The registrant’s other certifying officer and I have disclosed, based on our most recent evaluation of internal control over financial reporting, to the registrant’s auditors and the audit committee of the registrant’s board of directors (or persons performing the equivalent functions):

 
a)
All significant deficiencies and material weaknesses in the design or operation of internal control over financial reporting which are reasonably likely to adversely affect the registrant’s ability to record, process, summarize and report financial information; and

 
b)
Any fraud, whether or not material, that involves management or other employees who have a significant role in the registrant’s internal control over financial reporting.


May 8, 2008
/s/  WILLIAM G. MANIAS                      
 
William G. Manias
 
Vice President and Chief Financial Officer
 
Texas Eastern Products Pipeline Company, LLC,
 
as General Partner

Exhibit 32.1

CERTIFICATION PURSUANT TO
18 U.S.C. SECTION 1350,
AS ADOPTED PURSUANT TO SECTION 906
OF THE SARBANES-OXLEY ACT OF 2002


In connection with the Quarterly Report of TEPPCO Partners, L.P. (the “Company”) on Form 10-Q for the quarter ended March 31, 2008 (the “Report”), as filed with the Securities and Exchange Commission on the date hereof, I, Jerry E. Thompson, President and Chief Executive Officer of Texas Eastern Products Pipeline Company, LLC, the general partner of the Company, certify, pursuant to 18 U.S.C. §1350, as adopted pursuant to §906 of the Sarbanes-Oxley Act of 2002, that:

1. The Report fully complies with the requirements of section 13(a) or 15(d) of the Securities Exchange Act of 1934, as amended; and

2. The information contained in the Report fairly presents, in all material respects, the financial condition and results of operations of the Company.

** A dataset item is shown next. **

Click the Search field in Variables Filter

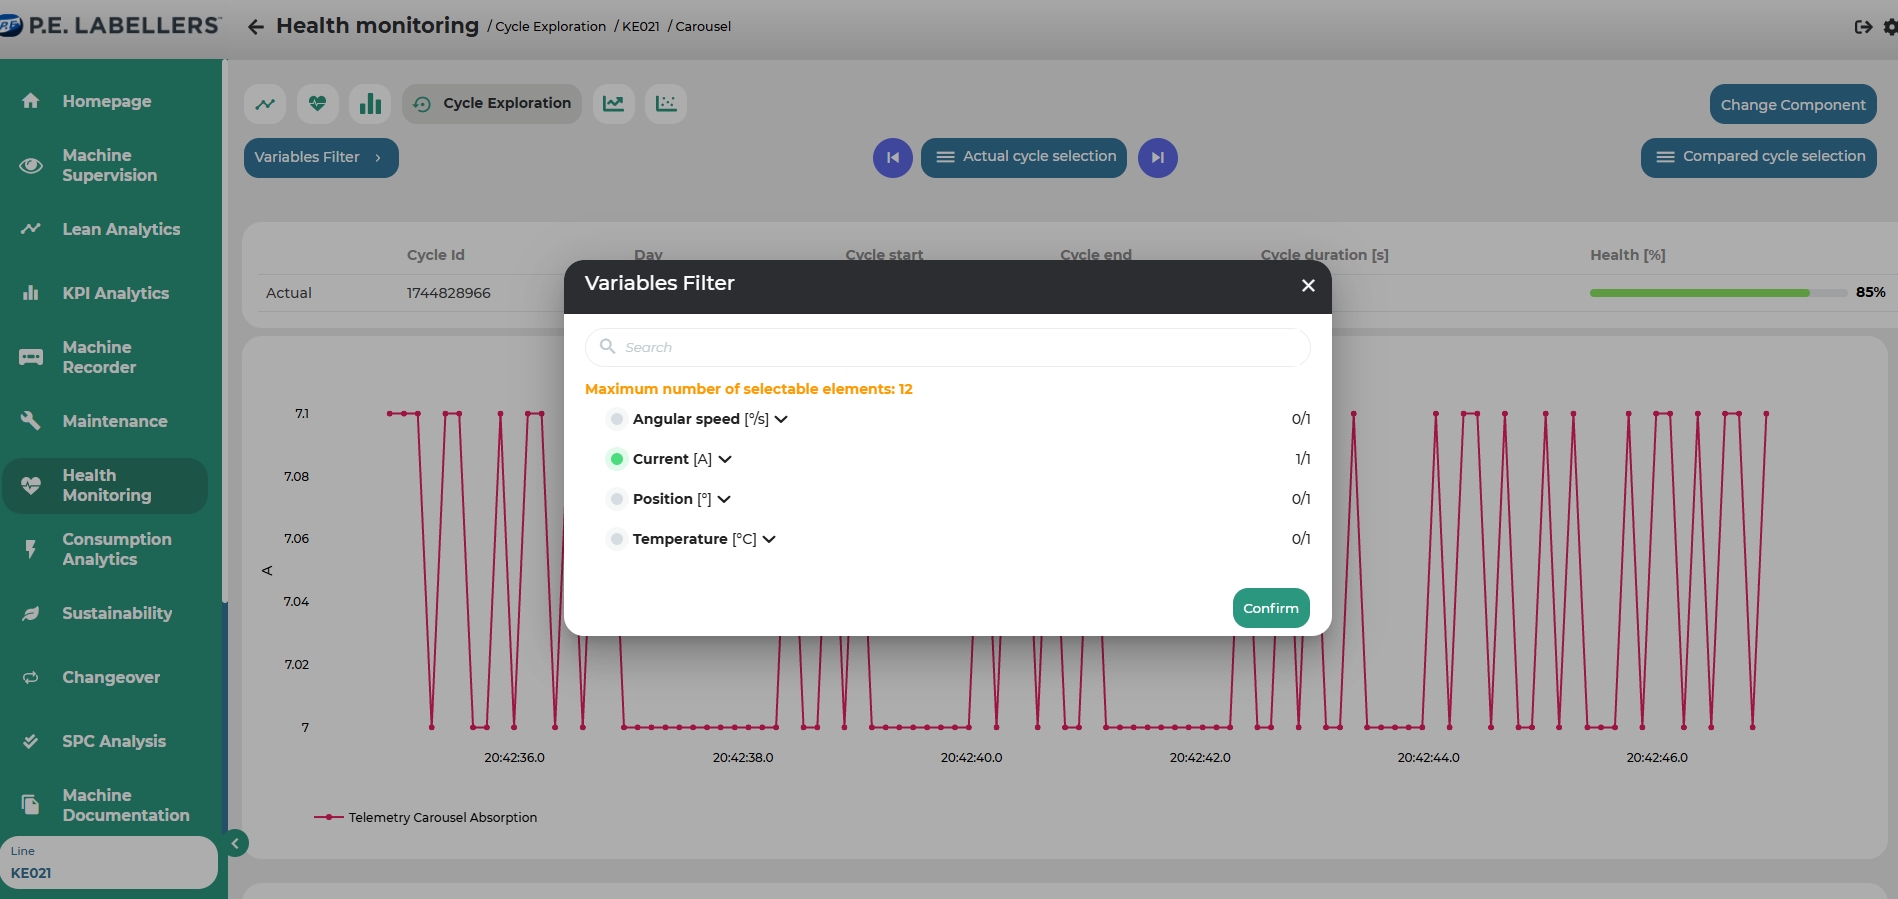pyautogui.click(x=947, y=347)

/s/  JERRY E. THOMPSON                  
Jerry E. Thompson
President and Chief Executive Officer
Texas Eastern Products Pipeline Company, LLC, General Partner

May 8, 2008


A signed original of this written statement required by Section 906 has been provided to TEPPCO Partners, L.P. and will be retained by TEPPCO Partners, L.P. and furnished to the Securities and Exchange Commission or its staff upon request.




Exhibit 32.2

CERTIFICATION PURSUANT TO
18 U.S.C. SECTION 1350,
AS ADOPTED PURSUANT TO SECTION 906
OF THE SARBANES-OXLEY ACT OF 2002


In connection with the Quarterly Report of TEPPCO Partners, L.P. (the “Company”) on Form 10-Q for the quarter ended March 31, 2008 (the “Report”), as filed with the Securities and Exchange Commission on the date hereof, I, William G. Manias, Vice President and Chief Financial Officer of Texas Eastern Products Pipeline Company, LLC, the general partner of the Company, certify, pursuant to 18 U.S.C. §1350, as adopted pursuant to §906 of the Sarbanes-Oxley Act of 2002, that:

1. The Report fully complies with the requirements of section 13(a) or 15(d) of the Securities Exchange Act of 1934, as amended; and

2. The information contained in the Report fairly presents, in all material respects, the financial condition and results of operations of the Company.


/s/  WILLIAM G. MANIAS                                                        
William G. Manias
Vice President and Chief Financial Officer
Texas Eastern Products Pipeline Company, LLC, General Partner

May 8, 2008


A signed original of this written statement required by Section 906 has been provided to TEPPCO Partners, L.P. and will be retained by TEPPCO Partners, L.P. and furnished to the Securities and Exchange Commission or its staff upon request.